Saved entries
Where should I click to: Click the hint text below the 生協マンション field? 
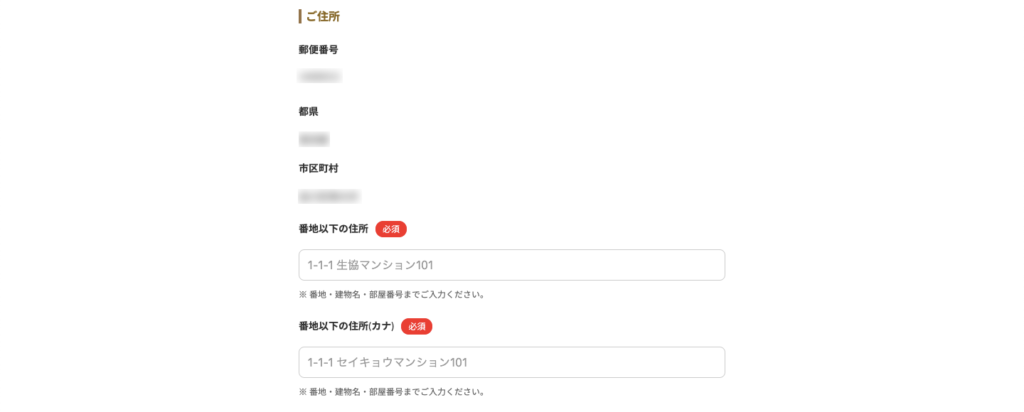tap(392, 294)
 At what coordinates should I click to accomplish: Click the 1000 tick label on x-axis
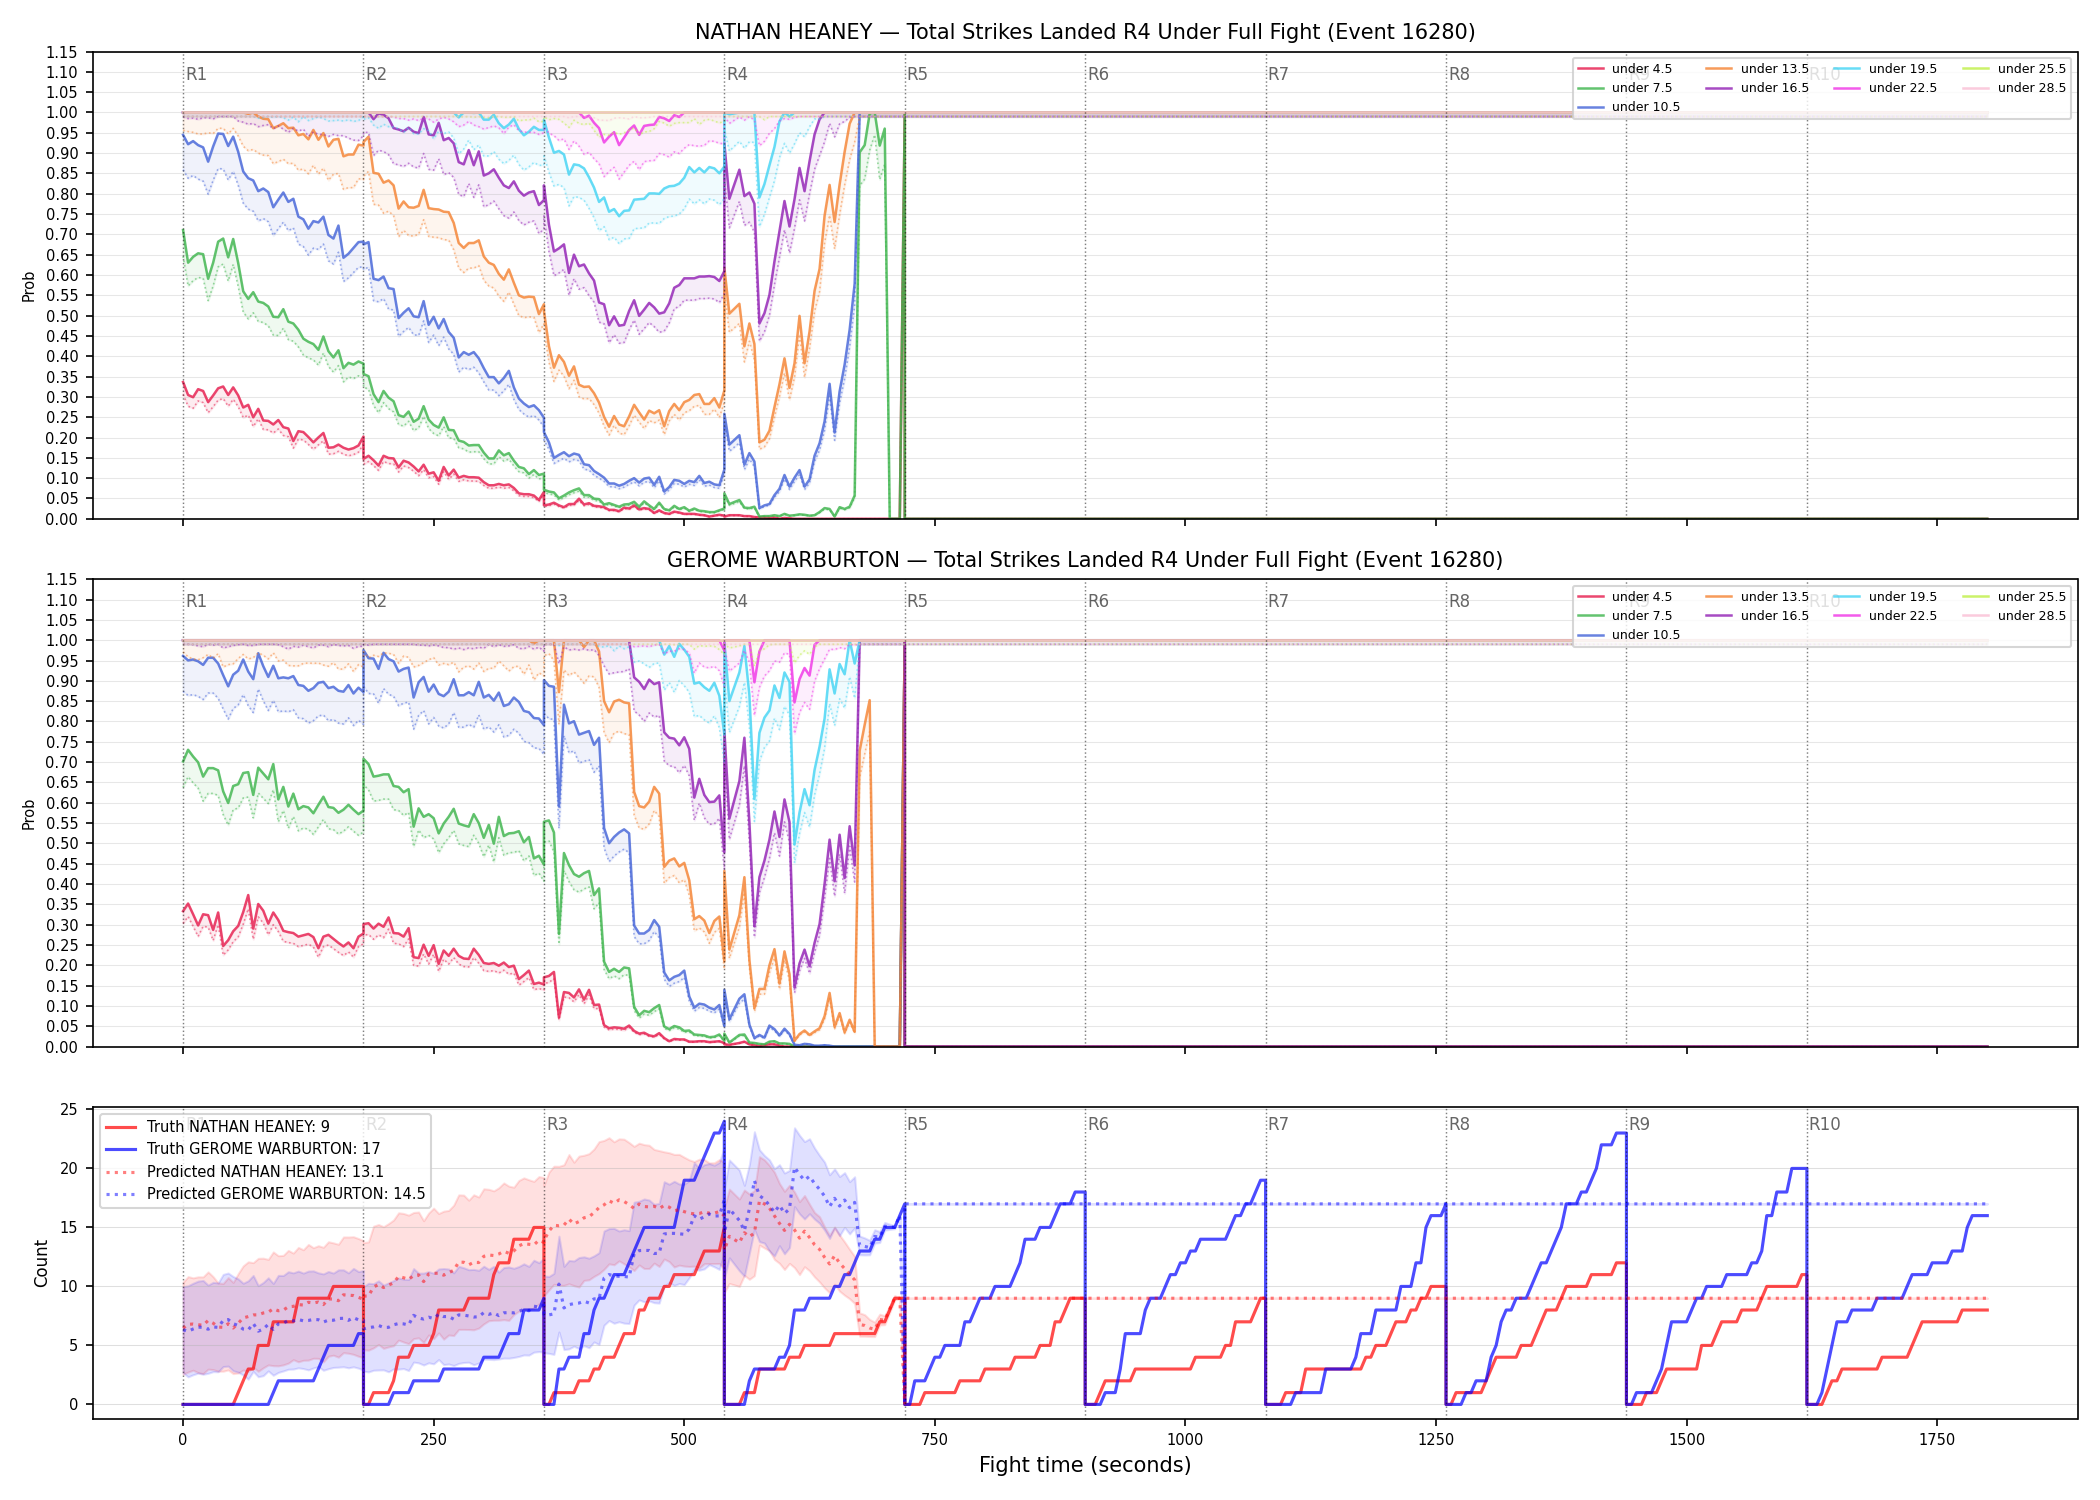[x=1185, y=1440]
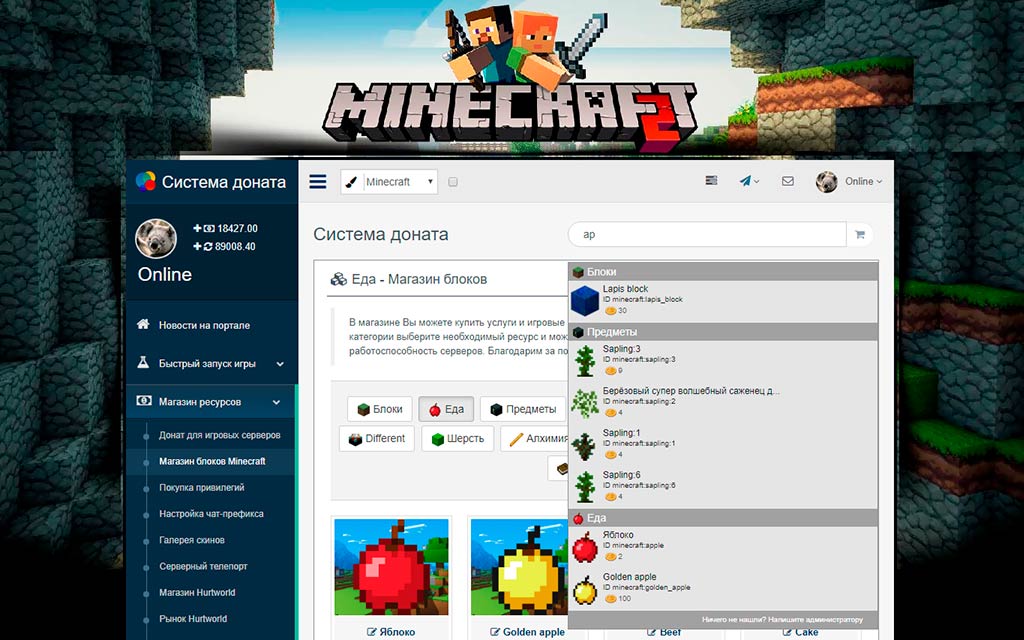The image size is (1024, 640).
Task: Open the envelope messages icon
Action: pos(788,181)
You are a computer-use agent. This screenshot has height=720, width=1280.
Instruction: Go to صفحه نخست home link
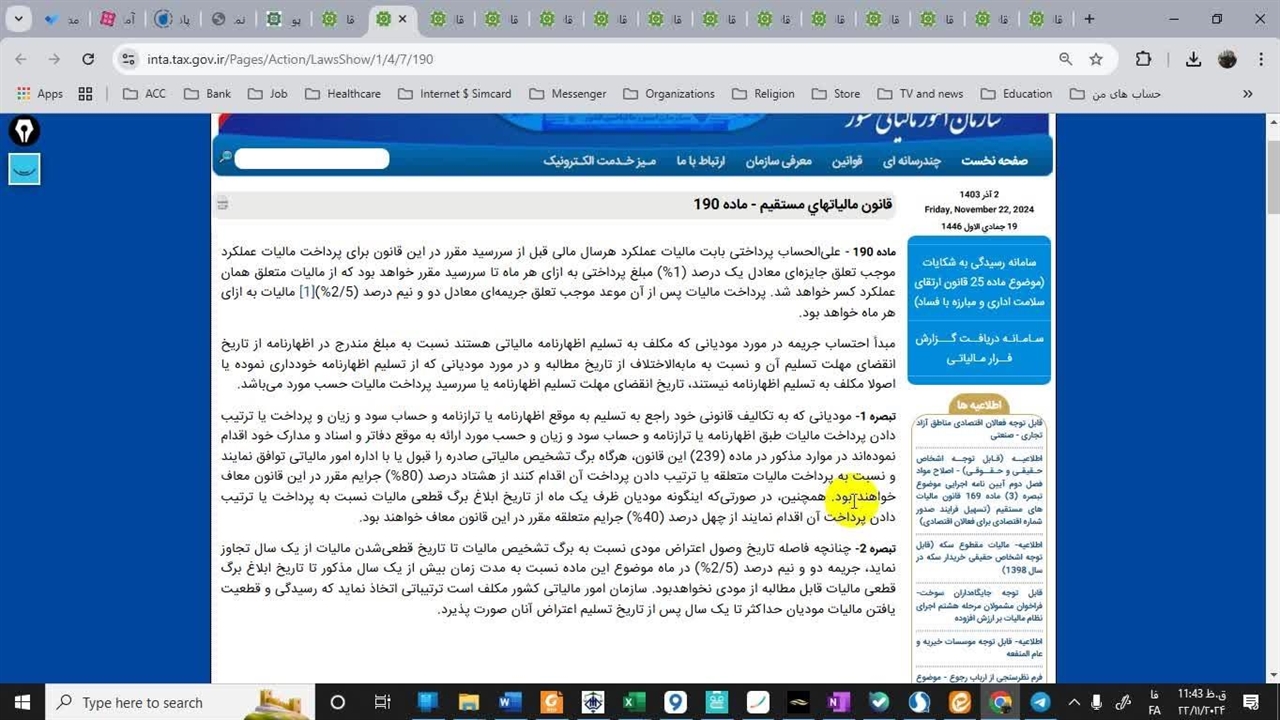click(994, 160)
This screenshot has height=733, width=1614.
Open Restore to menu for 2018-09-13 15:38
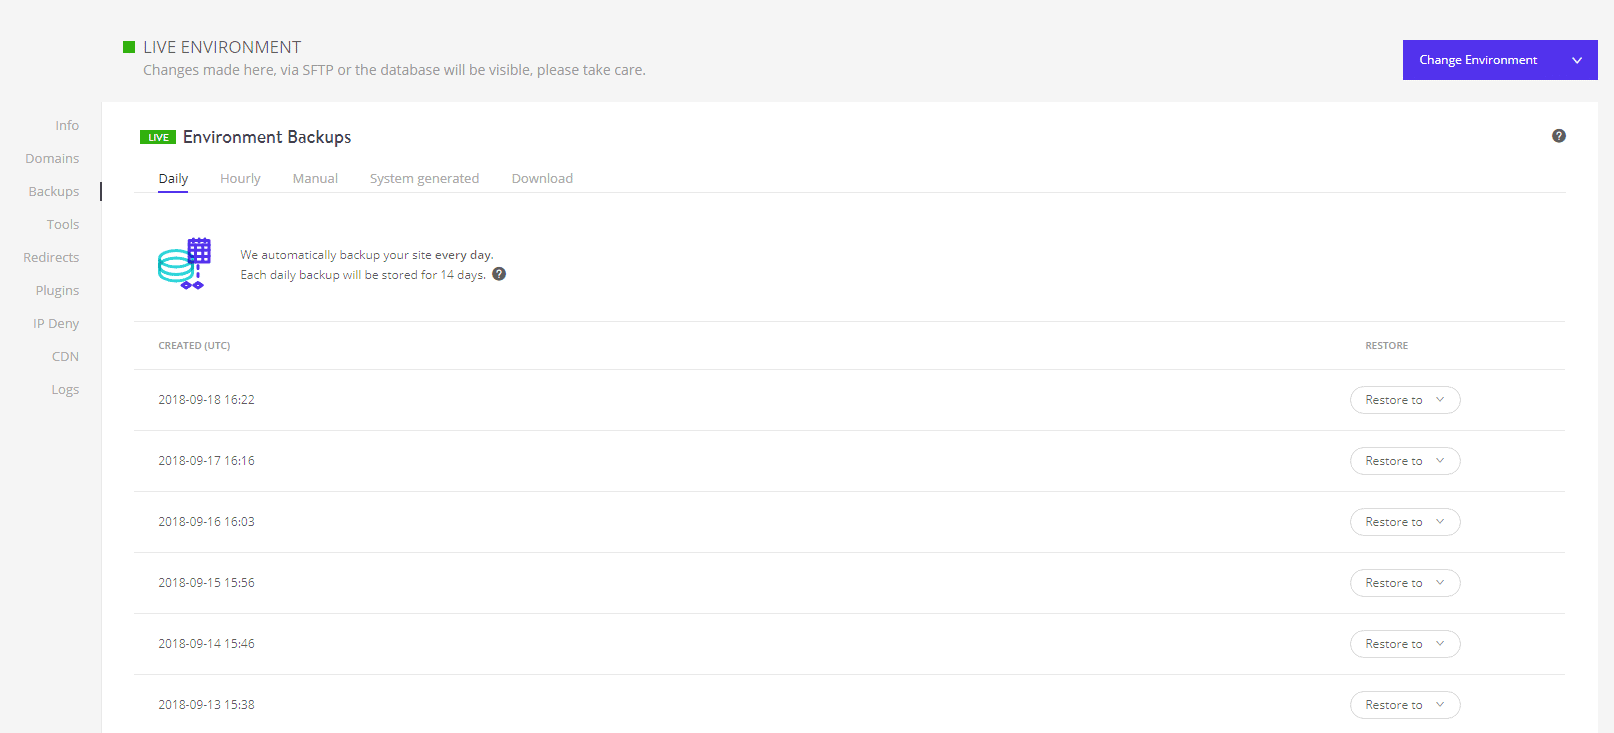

Directions for this task: Repeat each entry exactly as given; no pictures belong in the copy.

Response to this task:
Where should I click to: Click the hint text below the 生協マンション field? 
tap(392, 294)
 At what coordinates should I click to accomplish: Click the 1000 tick label on x-axis
[x=1185, y=1440]
The image size is (1024, 640).
Task: Open the envelope messages icon
Action: pos(788,181)
You are a computer-use agent. This screenshot has height=720, width=1280.
Instruction: Go to صفحه نخست home link
click(994, 160)
This screenshot has height=733, width=1614.
Open Restore to menu for 2018-09-13 15:38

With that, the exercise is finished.